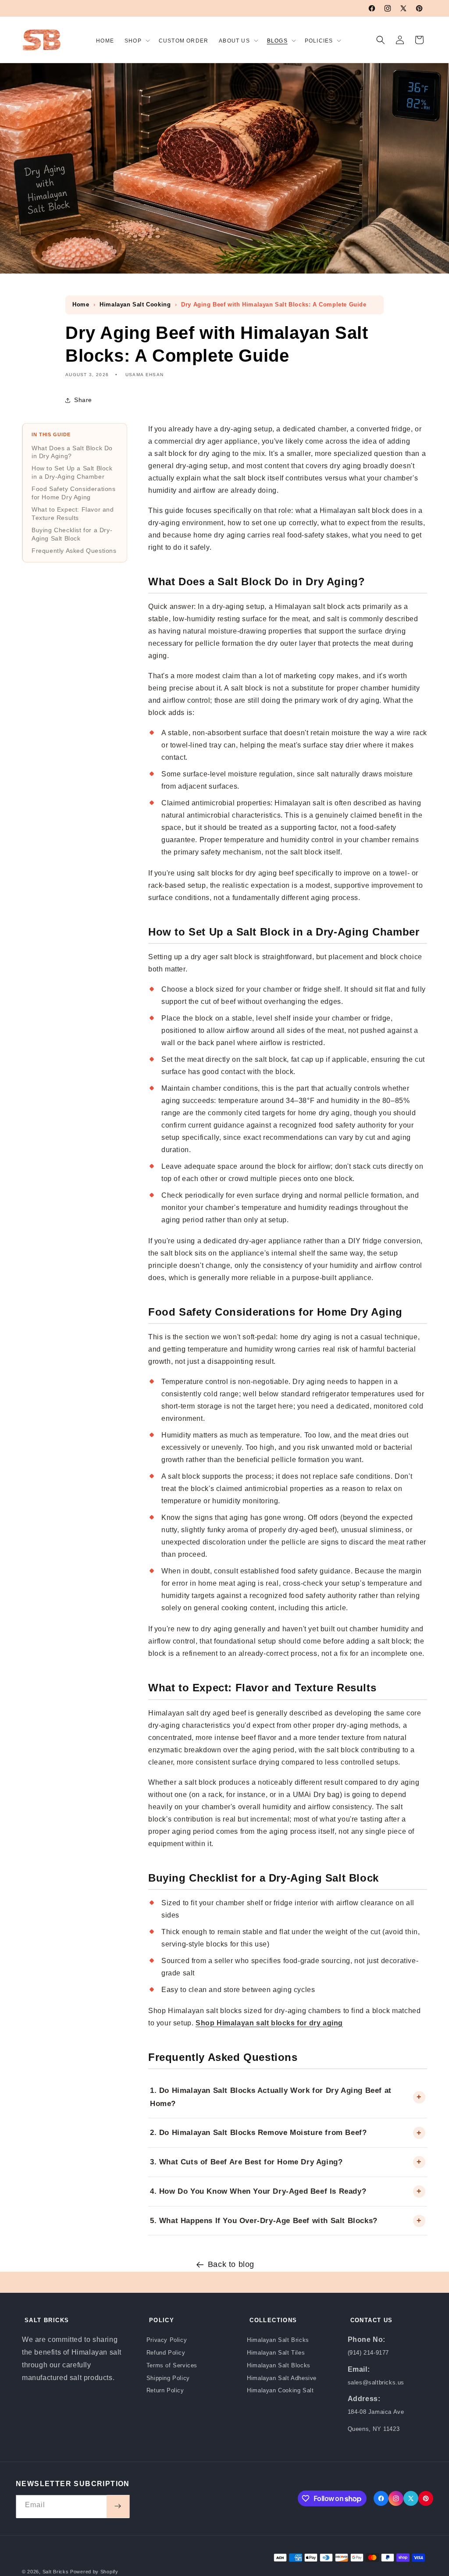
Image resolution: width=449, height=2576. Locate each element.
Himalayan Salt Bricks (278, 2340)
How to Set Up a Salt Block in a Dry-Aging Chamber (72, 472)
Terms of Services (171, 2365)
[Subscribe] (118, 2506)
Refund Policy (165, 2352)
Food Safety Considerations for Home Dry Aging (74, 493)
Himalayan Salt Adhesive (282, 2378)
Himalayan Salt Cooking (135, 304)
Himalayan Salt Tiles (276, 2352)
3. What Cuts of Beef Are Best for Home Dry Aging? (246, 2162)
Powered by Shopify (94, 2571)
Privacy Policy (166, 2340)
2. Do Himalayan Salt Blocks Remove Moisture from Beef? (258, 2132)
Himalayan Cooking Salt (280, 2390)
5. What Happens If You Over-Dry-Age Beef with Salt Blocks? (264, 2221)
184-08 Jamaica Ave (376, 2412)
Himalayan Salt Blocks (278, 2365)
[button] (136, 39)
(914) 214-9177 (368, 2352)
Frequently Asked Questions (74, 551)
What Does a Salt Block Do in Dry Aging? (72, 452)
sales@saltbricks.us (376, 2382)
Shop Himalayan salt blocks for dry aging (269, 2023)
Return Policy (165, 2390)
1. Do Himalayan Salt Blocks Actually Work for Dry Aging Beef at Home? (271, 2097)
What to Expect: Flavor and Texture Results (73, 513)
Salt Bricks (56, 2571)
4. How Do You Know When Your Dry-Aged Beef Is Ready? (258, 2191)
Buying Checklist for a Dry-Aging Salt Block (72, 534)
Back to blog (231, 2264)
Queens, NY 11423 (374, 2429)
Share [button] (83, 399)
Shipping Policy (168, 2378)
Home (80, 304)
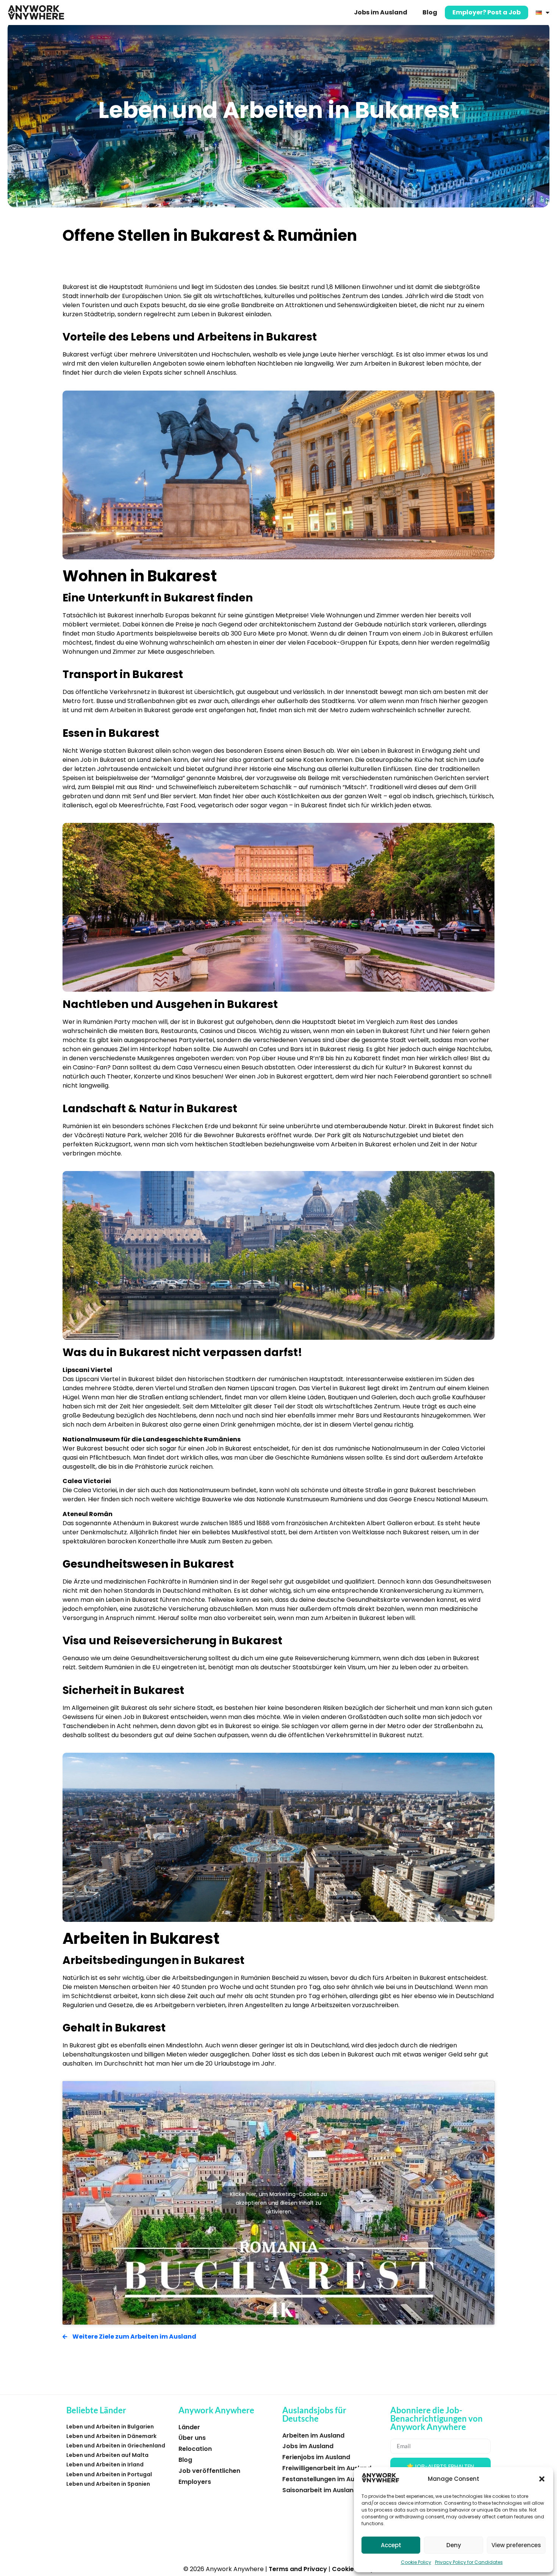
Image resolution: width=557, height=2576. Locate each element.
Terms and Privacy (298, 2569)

- **Work instructions**
Copy out only the lines above from the one with "5. What Happens" to the one with "4. How Do You", inclusive, exactly as they stand.

- **Response**
5. What Happens If You Over-Dry-Age Beef with Salt Blocks? (264, 2221)
184-08 Jamaica Ave (376, 2412)
Himalayan Salt Blocks (278, 2365)
[button] (136, 39)
(914) 214-9177 (368, 2352)
Frequently Asked Questions (74, 551)
What Does a Salt Block Do in Dry Aging? (72, 452)
sales@saltbricks.us (376, 2382)
Shop Himalayan salt blocks for dry aging (269, 2023)
Return Policy (165, 2390)
1. Do Himalayan Salt Blocks Actually Work for Dry Aging Beef at Home? (271, 2097)
What to Expect: Flavor and Texture Results (73, 513)
Salt Bricks (56, 2571)
4. How Do You Know When Your Dry-Aged Beef Is Ready? (258, 2191)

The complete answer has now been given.